Aim: We compared circulating metabolites and their associations with coronary heart disease (CHD) in men and women across glycemic status.

Method: We used metabolomic data (amino acids, glycolysis, ketone bodies, inflammation, fluid balance, fatty acids, lipids, lipoproteins) for 95,108 CHD-free UK Biobank participants. We used linear regressions to examine the association of sex and metabolites (log) in newly diagnosed T2D (diagnosis<2 yrs from baseline), prediabetes (A1c 5.7-6.5%), and euglycemia, accounting for age, race, Deprivation Index, income, smoking, obesity, medications for hypertension, hyperlipidemia & diabetes. We used Cox models to evaluate the association of metabolites and CHD risk by sex, adjusting the same covariates & menopausal status. All analyses were FDR-adjusted.

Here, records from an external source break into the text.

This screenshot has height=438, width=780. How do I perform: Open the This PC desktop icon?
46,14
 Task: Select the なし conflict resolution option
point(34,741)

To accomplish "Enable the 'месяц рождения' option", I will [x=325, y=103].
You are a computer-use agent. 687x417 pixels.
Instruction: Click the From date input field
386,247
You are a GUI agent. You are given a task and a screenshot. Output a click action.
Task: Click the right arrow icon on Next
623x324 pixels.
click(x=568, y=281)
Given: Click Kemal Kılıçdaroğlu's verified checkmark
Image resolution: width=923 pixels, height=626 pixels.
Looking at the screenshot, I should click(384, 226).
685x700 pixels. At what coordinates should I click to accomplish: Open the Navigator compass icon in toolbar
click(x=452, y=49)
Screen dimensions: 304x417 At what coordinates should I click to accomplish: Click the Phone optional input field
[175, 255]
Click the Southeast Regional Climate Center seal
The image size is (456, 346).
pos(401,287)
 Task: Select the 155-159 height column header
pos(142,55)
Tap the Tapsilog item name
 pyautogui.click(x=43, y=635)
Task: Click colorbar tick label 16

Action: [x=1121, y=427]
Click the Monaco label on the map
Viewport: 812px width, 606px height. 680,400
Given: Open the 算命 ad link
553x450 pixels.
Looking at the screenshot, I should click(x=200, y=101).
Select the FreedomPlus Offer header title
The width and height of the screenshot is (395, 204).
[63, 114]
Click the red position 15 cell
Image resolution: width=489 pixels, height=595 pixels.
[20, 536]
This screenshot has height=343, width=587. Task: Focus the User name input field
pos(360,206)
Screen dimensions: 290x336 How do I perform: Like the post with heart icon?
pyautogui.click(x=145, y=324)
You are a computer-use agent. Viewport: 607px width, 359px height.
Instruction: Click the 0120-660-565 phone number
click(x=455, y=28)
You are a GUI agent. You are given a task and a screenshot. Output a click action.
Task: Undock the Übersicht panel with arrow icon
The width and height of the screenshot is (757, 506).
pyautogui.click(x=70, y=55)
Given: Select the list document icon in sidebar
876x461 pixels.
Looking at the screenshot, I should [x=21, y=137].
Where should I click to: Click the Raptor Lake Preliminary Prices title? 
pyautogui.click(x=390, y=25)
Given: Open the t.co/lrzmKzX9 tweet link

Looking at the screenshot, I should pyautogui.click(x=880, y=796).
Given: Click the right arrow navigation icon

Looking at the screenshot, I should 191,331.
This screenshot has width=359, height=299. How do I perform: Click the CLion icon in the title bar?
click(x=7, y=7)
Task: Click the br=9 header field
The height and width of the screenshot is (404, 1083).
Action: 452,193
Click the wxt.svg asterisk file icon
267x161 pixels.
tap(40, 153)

Results: We included 1328 individuals with new T2D, 6204 with prediabetes, and 87,576 with euglycemia. In adjusted linear regressions, glycoprotein acetyls (GlycA, inflammation), fatty acids (total, polyunsaturated, saturated fatty acids [SFA]), lipids (phosphoglycerides, cholines, sphingomyelins, phospholipids), atherogenic lipoproteins (total cholesterol, non-HDL-c, remnant-c, LDL-c, cholesteryl esters, ApoB) were higher in women than in men across glycemic status (pinteraction<.05), particularly in T2D (ptrend<.05). Men had higher creatinine and albumin across glycemic levels (ptrend<.05). In a 10-year follow-up, an SD higher GlycA (W HR 16.1, 95%CI 2.1-137.8 vs M 0.5, 0.1-1.7), SFA (W 4.5, 1.5-13.8 vs M 0.9, 0.5-2.8), triglycerides (TG)/phosphoglycerids ratio (W 3.0, 1.4-6.8 vs M 1.3, 0.7-2.3), and total TG (W 2.5, 1.3-4.9 vs M 1.1, 0.7-1.7) was associated with CHD risk in women with T2D, but not in men (p-interaction<.1).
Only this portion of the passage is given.